There are various types of risk to which a participant in the futures market is subjected.

Market risk

Firstly, there is the market risk to a speculator of adverse price movements. It goes without saying that no one has a responsibility to protect a participant from this particular risk.

However, the participant has a right to expect that the two other types of risk are removed to the greatest possible extent so that he can be left to concentrate on the management of market risk for himself. The other two types of risk are counter-party risk and settlement risk.

Counter-party risk

When a forward contract is concluded, it is one-on-one and the counter-party is known for his ability to fulfil the contract's obligations. In the futures market, however, neither the buyer nor seller need be known to each other at the time the contract is concluded. Safex and the clearing house manages this counter-party risk.

Through the rules, it ensures that the clearing members of Safcom are sufficiently captilised and that its guarantee mechanisms are adequate. Should any party default, the clearing member is responsible to make up the shortfall to the clearing house. Safcom holds each clearing member accountable for each side of each transaction conducted by members of clients for which it stands good in every open transaction.

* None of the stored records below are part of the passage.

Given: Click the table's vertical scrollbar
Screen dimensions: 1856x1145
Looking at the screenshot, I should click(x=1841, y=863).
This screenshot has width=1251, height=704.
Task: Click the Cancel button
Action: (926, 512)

In addition to the net worth needed, each clearing member supplies a R250 000 payment to a guarantee loan fund to provide contingency funds in the event of default. Safex also carries insurance of R10m which it may increase should volumes warrant it.

Marking-to-market

Each day, Safex calculates profits or losses on each open contract by a process known as "marking-to-market".

The process involves averaging out the closing bid and offer prices quoted by Safex members on screen for every open futures contract at the end of each day. These average prices are then compared with the bought or sold prices transacted by each client on their contracts, the so-called mark-to-market profit is calculated, and credited or debited to each account accordingly.

Safcom then collects from, or pays to, each clearing member, in cash, the net amounts which are known as "mark-to-market, profit and losses". Members then pass these on to their clients. On succeeding days the process is repeated, the comparison being with the previous day's mark-to-market price.

To manage risk and avoid undue exposure, no participant is permitted to build up large unrealised losses. Each and every loss has to be paid for as it arises. To ensure this takes place, a margining system is used.

The Margining System

In order to arrive at an appropriate margin, Safex estimates the maximum amount that each participant could reasonably lose from one day to the next. The client is then required to lodge with Safex, in cash, a margin equal to this maximum potential daily loss - known as "initial margin".

In practice, this margin is roughly 10% of the value of the futures contract to be bought or sold, and in essence, is a good faith deposit.

It is due when a futures contract is opened, earns interest at a money-market related rate, and is returned to the client when the contract is closed. Margin accounts are debited or credited daily to reflect changes on positions held in futures contracts as they occur.